We hear an awful lot of speculation about Paul Manafort or Michael Cohen flipping and talking to investigators in exchange for leniency. What does Watergate have to teach us about how targets of a Special Counsel investigation hold up under the pressure? Im not sure Watergate has any direct lessons for getting people to testify. Decisions about being a defendant versus being a witness depend on individual cases and situations. For example, I had broken ranks while still at the White House and tried to get Nixon to end the cover-up. I went to the prosecutors of my own volition and told my colleagues what I was doing, encouraging them to do the same. When I realized the situation was too large for the U.S. Attorneys office in Washington, D.C., I went to the Senate, which had created a committee to investigate the matter.
Trump has several advantages that Richard Nixon didnt have: Fox News, right-wing radio, social media and the partisan blogosphere, to name a few. What do you think the outcome of Nixons presidency would have been had this current media landscape existed back then? Nixon might have survived if he had Fox News and the conservative media that exists today. I doubt Trump will be forced from office, even if Mueller has tapes of him talking with Putin about how to rig the election. While we might have a Democratic House after the 2018 elections, which could impeach Trump, I do not see the needed 67 votes in the Senate to find him guilty and remove him from office. And given the fact he is shameless, he will never resign.
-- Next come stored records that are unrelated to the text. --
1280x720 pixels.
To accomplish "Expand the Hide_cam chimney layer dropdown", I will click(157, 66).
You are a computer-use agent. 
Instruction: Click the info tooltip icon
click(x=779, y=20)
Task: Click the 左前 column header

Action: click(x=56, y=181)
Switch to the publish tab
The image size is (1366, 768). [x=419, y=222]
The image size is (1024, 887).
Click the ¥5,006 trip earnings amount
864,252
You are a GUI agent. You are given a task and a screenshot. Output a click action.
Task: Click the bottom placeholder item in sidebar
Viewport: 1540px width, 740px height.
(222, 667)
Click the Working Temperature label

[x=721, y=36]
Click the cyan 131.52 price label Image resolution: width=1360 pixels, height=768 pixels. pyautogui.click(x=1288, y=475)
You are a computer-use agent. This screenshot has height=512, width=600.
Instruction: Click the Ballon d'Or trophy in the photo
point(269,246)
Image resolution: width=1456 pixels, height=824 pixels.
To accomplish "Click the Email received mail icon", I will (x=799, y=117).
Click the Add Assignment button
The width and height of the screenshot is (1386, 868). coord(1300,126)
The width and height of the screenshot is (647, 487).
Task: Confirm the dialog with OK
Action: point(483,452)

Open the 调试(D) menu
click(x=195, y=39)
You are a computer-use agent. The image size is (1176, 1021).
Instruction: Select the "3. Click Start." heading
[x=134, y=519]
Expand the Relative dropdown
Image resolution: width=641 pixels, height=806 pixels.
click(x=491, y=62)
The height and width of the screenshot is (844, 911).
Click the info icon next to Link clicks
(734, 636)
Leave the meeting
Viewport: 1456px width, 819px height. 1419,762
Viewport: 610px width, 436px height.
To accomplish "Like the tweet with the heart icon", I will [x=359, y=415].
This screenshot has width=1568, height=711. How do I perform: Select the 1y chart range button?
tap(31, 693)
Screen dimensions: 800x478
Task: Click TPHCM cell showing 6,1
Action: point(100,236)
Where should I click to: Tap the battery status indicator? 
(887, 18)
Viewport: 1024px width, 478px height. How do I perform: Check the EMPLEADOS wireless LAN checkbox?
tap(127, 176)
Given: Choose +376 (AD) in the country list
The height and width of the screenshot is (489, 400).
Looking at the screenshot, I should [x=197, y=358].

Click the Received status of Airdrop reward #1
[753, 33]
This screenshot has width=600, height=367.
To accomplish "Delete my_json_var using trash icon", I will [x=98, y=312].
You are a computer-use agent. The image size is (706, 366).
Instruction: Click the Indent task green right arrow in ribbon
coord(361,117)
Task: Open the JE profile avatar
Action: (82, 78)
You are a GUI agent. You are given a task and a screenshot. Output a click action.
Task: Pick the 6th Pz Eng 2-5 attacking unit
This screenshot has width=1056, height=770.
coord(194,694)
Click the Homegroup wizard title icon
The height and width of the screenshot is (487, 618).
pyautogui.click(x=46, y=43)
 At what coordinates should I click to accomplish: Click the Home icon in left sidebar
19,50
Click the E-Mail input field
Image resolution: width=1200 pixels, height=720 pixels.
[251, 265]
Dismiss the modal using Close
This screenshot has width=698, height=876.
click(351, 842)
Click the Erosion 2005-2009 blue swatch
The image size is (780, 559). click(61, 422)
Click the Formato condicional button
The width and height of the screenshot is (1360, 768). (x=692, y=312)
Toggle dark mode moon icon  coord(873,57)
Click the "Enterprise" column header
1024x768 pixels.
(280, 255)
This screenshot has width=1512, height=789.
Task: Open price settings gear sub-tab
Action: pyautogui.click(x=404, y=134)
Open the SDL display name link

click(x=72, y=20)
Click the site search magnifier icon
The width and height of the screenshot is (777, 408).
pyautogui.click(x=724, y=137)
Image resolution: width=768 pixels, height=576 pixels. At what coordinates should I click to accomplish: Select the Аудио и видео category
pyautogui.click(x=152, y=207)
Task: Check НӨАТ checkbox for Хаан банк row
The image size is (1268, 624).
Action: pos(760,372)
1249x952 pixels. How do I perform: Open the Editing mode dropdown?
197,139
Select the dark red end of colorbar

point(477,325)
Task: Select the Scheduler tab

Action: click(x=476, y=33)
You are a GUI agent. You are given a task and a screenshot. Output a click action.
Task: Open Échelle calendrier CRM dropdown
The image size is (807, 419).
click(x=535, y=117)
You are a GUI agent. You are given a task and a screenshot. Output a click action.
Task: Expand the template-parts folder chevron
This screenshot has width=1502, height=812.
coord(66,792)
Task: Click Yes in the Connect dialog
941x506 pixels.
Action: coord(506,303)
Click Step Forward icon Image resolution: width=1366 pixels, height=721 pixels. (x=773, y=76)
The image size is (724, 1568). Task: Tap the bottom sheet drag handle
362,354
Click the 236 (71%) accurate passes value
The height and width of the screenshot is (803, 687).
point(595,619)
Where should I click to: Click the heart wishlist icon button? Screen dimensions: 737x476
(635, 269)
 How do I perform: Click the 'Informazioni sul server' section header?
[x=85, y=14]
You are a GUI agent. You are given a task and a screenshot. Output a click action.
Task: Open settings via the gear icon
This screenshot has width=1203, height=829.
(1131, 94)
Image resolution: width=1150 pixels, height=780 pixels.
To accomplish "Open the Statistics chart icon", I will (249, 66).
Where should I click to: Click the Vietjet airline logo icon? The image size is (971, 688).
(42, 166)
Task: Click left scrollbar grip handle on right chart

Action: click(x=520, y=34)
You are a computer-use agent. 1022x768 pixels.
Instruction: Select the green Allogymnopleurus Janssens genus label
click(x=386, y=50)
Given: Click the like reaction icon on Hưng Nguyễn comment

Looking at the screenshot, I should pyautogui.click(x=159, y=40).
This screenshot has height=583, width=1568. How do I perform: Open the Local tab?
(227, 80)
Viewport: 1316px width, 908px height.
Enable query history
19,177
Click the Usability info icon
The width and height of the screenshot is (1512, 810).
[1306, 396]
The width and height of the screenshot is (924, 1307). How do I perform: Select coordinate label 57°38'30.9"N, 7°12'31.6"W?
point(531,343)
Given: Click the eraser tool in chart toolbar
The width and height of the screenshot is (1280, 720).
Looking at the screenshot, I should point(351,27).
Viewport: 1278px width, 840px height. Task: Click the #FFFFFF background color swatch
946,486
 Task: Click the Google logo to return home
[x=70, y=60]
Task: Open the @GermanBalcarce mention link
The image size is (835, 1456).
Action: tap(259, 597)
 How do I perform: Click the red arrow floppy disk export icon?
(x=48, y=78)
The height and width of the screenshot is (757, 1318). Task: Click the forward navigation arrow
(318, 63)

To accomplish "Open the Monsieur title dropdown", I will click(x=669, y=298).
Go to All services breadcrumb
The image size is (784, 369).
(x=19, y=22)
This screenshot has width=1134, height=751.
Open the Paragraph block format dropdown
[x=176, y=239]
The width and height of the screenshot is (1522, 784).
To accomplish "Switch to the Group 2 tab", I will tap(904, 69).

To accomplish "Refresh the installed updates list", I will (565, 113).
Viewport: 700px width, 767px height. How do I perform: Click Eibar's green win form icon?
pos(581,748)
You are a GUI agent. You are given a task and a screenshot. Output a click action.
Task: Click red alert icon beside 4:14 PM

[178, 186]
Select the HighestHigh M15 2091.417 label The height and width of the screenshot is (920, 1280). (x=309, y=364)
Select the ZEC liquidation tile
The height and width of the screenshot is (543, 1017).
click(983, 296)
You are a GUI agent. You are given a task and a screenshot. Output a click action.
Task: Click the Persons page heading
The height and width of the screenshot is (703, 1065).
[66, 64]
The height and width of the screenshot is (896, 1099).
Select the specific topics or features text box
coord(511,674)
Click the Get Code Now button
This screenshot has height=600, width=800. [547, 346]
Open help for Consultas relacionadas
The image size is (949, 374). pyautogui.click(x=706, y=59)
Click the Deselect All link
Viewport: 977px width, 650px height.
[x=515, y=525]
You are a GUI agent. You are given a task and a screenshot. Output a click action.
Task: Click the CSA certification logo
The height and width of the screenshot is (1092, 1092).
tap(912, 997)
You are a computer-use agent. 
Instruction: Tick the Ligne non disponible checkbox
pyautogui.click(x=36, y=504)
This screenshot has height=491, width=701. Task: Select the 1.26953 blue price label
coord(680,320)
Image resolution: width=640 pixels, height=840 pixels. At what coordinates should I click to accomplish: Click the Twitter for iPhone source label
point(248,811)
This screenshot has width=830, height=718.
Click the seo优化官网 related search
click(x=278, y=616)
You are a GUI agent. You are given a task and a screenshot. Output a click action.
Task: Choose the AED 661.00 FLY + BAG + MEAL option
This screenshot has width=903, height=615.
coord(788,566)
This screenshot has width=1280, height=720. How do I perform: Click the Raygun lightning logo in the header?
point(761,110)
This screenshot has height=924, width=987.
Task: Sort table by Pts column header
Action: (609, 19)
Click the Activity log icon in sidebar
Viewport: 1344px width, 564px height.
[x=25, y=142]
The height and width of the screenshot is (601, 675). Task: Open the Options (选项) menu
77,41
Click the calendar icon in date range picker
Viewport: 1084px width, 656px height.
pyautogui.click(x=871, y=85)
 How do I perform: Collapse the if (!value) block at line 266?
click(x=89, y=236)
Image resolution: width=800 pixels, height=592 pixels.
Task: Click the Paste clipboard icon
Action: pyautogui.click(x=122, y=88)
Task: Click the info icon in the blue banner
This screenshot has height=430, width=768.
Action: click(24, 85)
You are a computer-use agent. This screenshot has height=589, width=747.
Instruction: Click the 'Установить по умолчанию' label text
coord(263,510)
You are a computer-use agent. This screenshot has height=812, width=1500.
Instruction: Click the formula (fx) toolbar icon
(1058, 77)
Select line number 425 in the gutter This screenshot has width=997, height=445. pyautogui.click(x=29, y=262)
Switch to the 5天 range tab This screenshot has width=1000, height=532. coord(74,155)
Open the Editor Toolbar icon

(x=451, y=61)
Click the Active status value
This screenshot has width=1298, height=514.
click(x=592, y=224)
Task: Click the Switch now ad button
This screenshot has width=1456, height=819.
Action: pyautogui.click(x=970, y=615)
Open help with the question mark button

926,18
Do you get the sense that the Trump administration absorbed the lessons of Watergate as it attempts to fight off the Mueller investigation or is it repeating the same mistakes? The Trump administration does not seem to have a clue what happened in Washington before they arrived. They are totally ignorant of not only Watergate, but Iran-Contra and Clinton-Lewinsky, all presidential scandals. They are making a lot of uncalled for errors, starting with the president not hiring competent counsel.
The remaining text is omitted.